Data Clustering: K-means, MST based

Generate Data

Go to Control Panel → Data Generation.

  • Adjust the "Spread" (variance) using the slider. This controls how scattered the points will be.
  • Click "Generate 250 Random Points" to populate the canvas with points.
  • Optional: Click "Clear" if you want to remove all points and start over.

Set Algorithm Parameters

In Algorithm Parameters:

  • K (Number of Clusters): Adjust using the slider (between 2 and 10).
  • Distance Metric: Choose between Euclidean, Manhattan, or Chebyshev.
  • Initialization Method: Only "Random" (K-means++ and others can be added later).
  • Maximum Iterations: Adjust the upper bound for clustering convergence.

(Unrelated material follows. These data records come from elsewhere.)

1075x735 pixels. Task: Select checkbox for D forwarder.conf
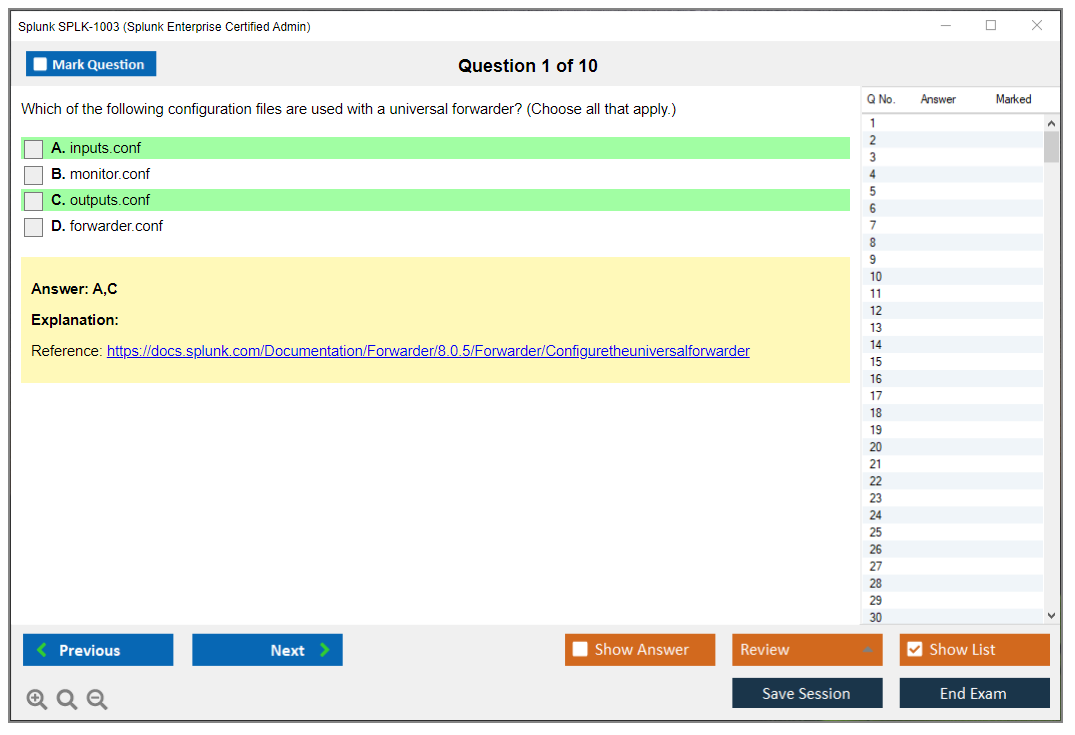pyautogui.click(x=34, y=227)
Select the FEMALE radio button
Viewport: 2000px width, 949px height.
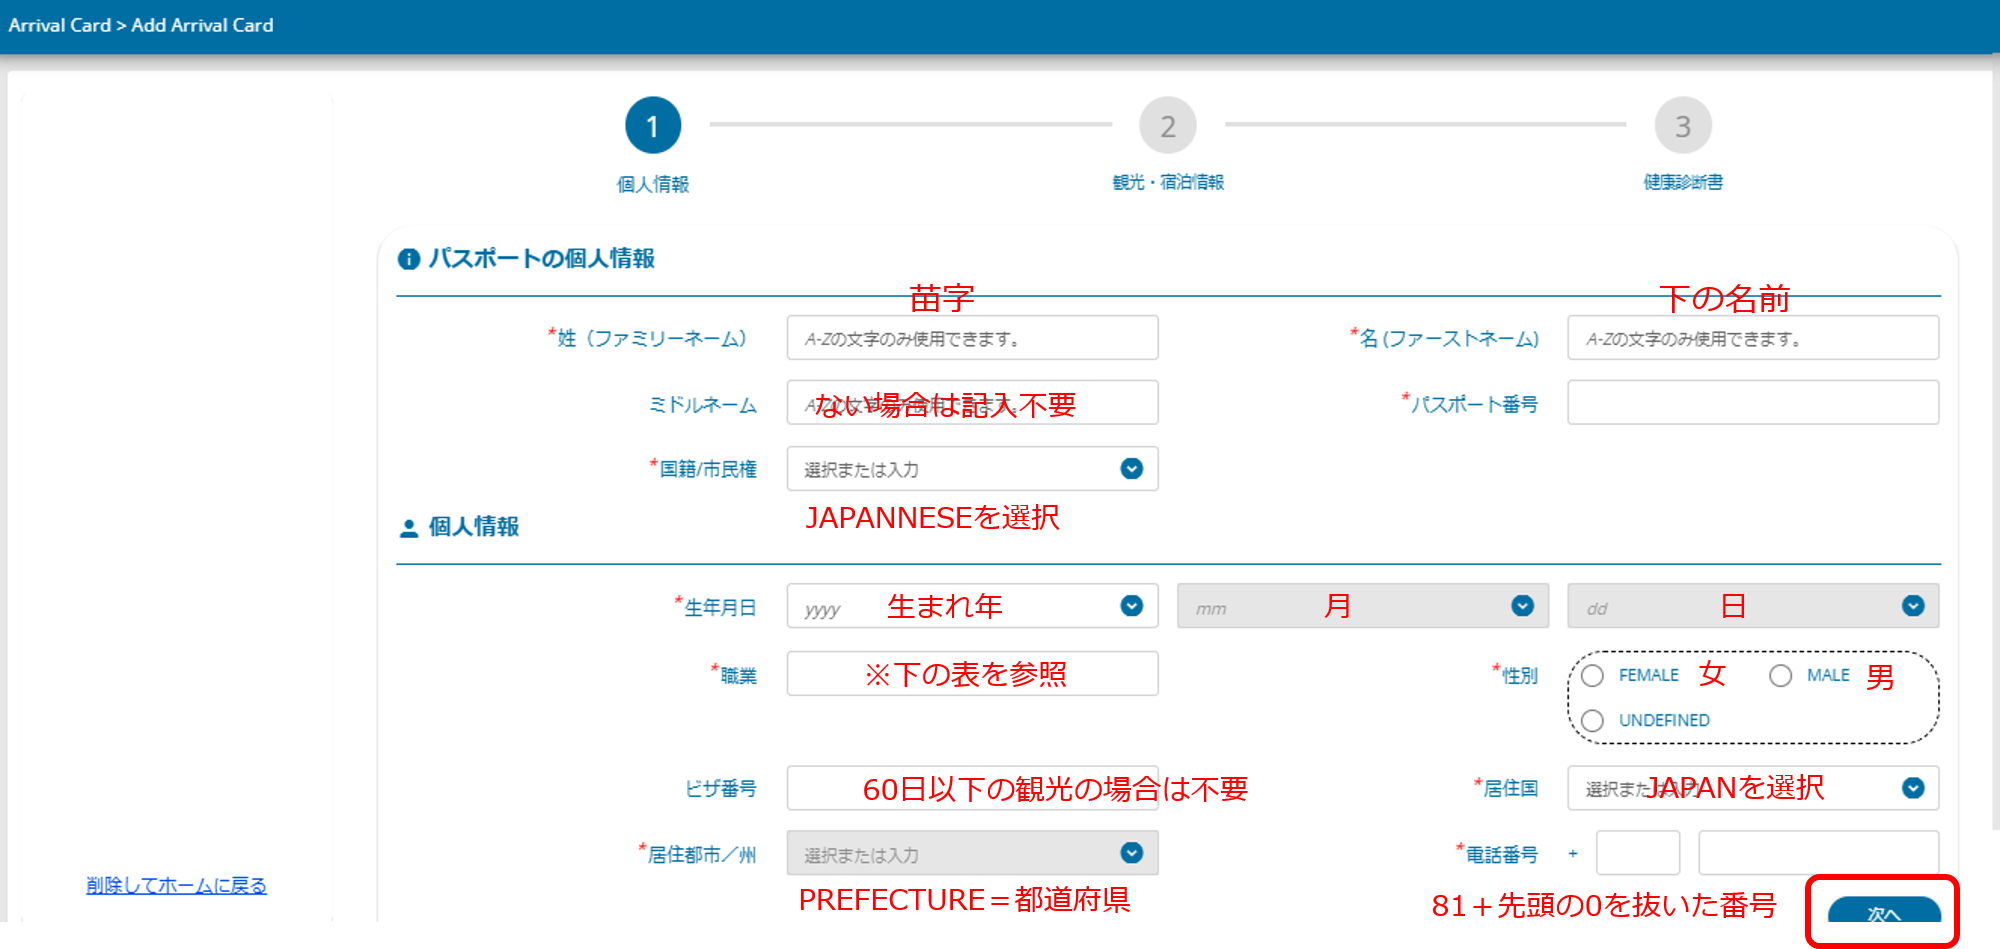click(x=1593, y=676)
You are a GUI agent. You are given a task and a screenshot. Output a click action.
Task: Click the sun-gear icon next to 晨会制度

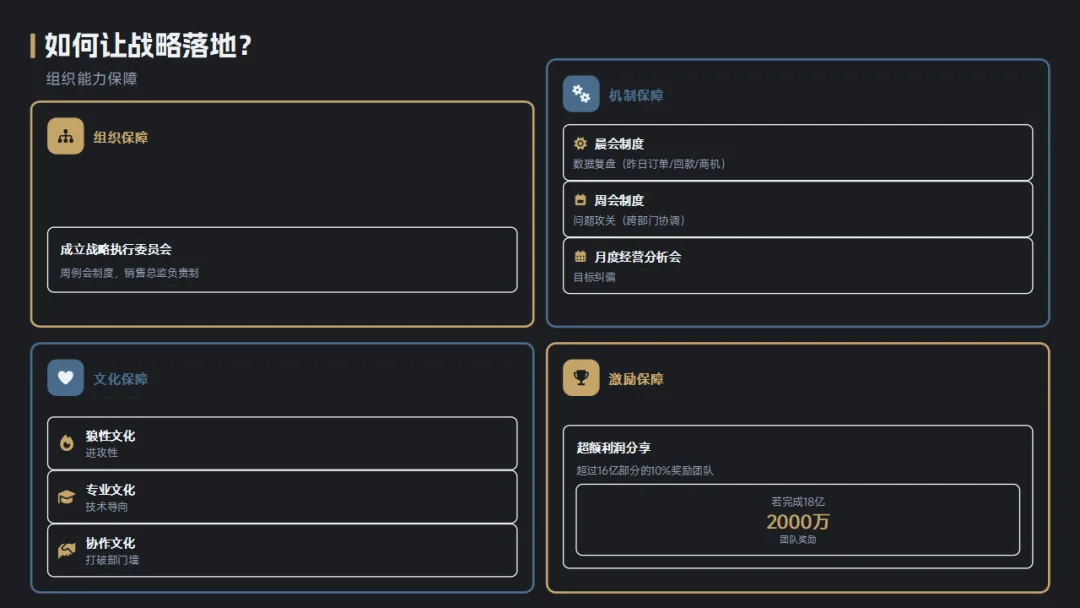click(580, 144)
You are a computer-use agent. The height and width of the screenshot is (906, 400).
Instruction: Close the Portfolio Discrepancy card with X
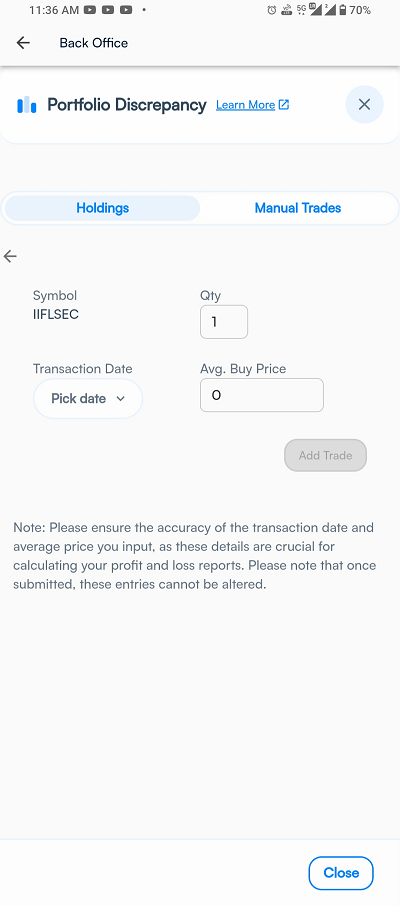pyautogui.click(x=364, y=105)
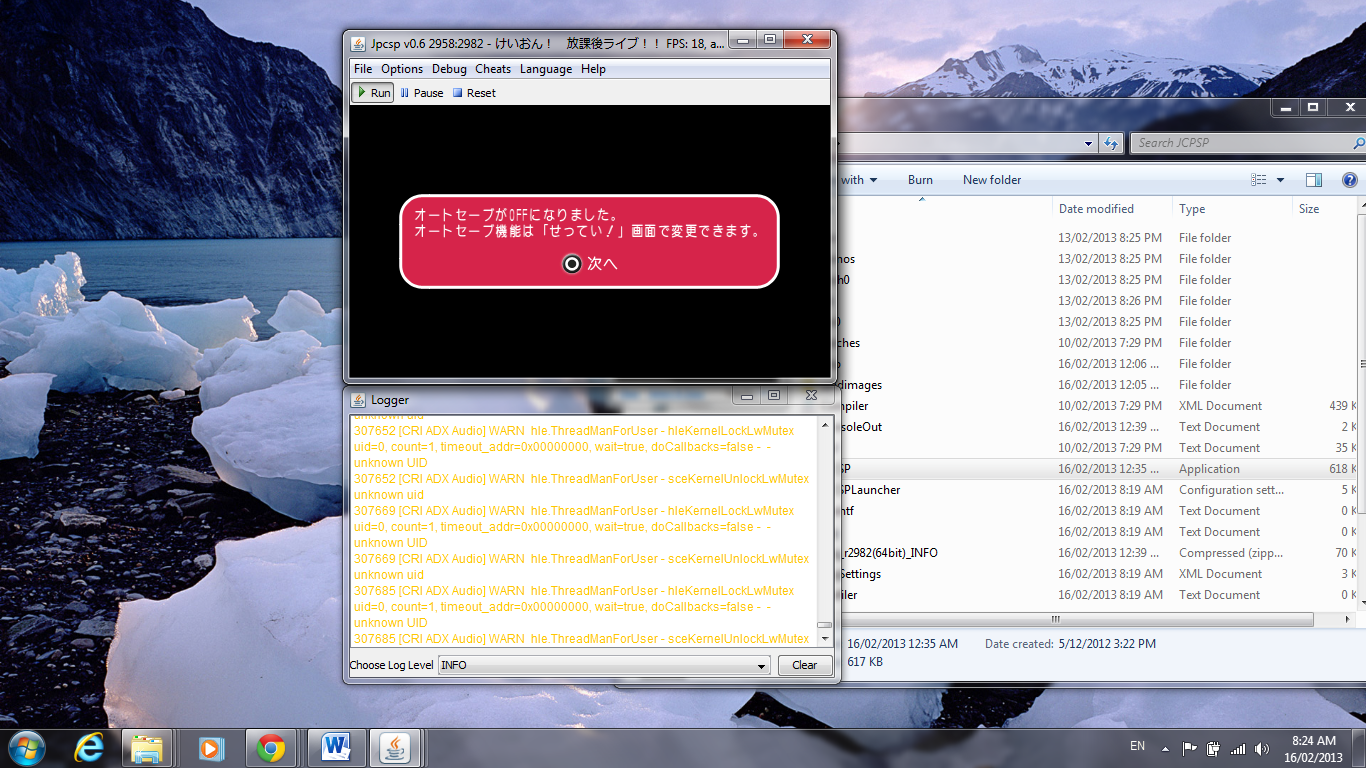Open the Cheats menu
This screenshot has width=1366, height=768.
(x=493, y=69)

Adjust Visualization Options (Optional)

Toggle features to enhance clarity:

  • Show Centroids: To see centroids of the clusters
  • Show Cluster Boundaries (Voronoi): To show the boundaries of the cluster
  • Show Centroid History: The path through which the centroid shifted from intial step to final step
  • Show Grid: To show the gridlines in the graph

Controls

Button Action
Initialize Sets up initial centroids and allows simulation control.
Step Perform one K-means iteration.
Run Starts the simulation, iteratively updating clusters and centroids.
Pause Temporarily halts the ongoing simulation.
Reset Clears clustering progress but keeps data points intact.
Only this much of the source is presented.